* PASSAGE
Physicists at ANU have developed a way to use waves to manipulate the growth of bacteria biofilms – one of the most abundant forms of life on earth.

The team found the growth of biofilms in a liquid could be promoted or retarded by different regimes of wave motion set up in the liquid. 

The breakthrough could help improve how we deal with chronic infections and antibiotic resistance, as well as the food we eat and the clothes we wear.

Lead researcher Dr Hua Xia said scientists have been trying to understand and control biofilms for decades.

“Formation of biofilm starts when the bacteria attach to the right type of surface. They’re formed by the bacteria to create a safe environment, to shield themselves from dangers,” Dr Xia said.

“For example, dental plaque is a common example of a biofilm. Outside our bodies, pond scum is another example. Biofilms thrive on moist or wet surfaces."

“But they’re not necessarily harmful to people. In wastewater treatment plants and agricultural technology, we utilise the ability of bacteria to form biofilms."

The team had previously shown that surface waves drive flow currents within a liquid. They used these findings to develop the new approach to controlling biofilm formation on the liquid-solid interface.

* PROVIDED RECORDS
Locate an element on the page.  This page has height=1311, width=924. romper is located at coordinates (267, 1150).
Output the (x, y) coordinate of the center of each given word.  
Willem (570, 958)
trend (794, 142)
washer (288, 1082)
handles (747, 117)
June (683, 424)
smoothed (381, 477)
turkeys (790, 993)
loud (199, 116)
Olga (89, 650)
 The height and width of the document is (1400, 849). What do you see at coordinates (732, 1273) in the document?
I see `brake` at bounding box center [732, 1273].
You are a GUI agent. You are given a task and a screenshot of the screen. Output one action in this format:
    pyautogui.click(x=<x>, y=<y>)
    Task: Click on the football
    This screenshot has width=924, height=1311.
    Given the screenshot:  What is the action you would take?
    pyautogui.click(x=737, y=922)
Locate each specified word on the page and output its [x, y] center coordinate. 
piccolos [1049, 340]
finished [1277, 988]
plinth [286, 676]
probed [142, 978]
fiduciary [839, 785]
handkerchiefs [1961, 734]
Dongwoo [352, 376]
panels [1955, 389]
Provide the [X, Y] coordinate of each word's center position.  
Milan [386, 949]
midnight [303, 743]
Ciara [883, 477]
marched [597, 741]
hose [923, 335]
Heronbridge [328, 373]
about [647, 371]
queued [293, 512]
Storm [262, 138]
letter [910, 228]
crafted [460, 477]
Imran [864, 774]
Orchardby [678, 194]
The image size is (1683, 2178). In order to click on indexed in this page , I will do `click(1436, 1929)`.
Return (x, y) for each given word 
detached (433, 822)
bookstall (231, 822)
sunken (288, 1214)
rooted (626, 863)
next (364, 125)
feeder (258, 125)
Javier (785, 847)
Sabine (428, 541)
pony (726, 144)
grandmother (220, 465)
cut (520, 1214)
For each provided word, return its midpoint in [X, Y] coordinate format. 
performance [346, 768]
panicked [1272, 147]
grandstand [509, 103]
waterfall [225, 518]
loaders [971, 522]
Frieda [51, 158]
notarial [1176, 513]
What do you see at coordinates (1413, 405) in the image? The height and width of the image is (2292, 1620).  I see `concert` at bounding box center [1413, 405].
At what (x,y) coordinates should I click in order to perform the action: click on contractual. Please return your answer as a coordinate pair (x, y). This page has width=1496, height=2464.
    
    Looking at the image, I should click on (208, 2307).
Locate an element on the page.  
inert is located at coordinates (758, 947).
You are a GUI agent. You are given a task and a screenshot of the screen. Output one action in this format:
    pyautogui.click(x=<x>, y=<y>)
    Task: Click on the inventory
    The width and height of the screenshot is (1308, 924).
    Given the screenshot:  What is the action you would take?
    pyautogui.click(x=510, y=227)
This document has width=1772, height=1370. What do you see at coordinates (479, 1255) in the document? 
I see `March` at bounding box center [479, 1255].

* EXERCISE GOAL
Can you continue the article on using waves to control bacterial biofilm growth, picking up after its final sentence?

* RESULT FOR THIS EXERCISE
Using fluorescent dyes to visualise the currents, they found that turbulent motion discouraged the attachment of bacteria and biofilm formation. In contrast, stable flow regimes could encourage biofilms to grow into various patterns.

“We believe this is because stable flow patterns generate localised transport routes that connect the bottom of the container to the surface and deliver oxygen,” Dr Xia said.

The wave action is the strongest at the liquid-air interface, where some microorganisms form a compound called bacterial cellulose.

This wave-based approach could help engineer new forms of bacterial cellulose, which is used for everything from textiles and cosmetics to food products, as well as in the medical field for tissue engineering scaffolding, drug delivery and wound dressing.

“We’re now focused on creating various cellulose forms and controlling their properties, such as its water holding capacity or mechanical strength,” Dr Xia said.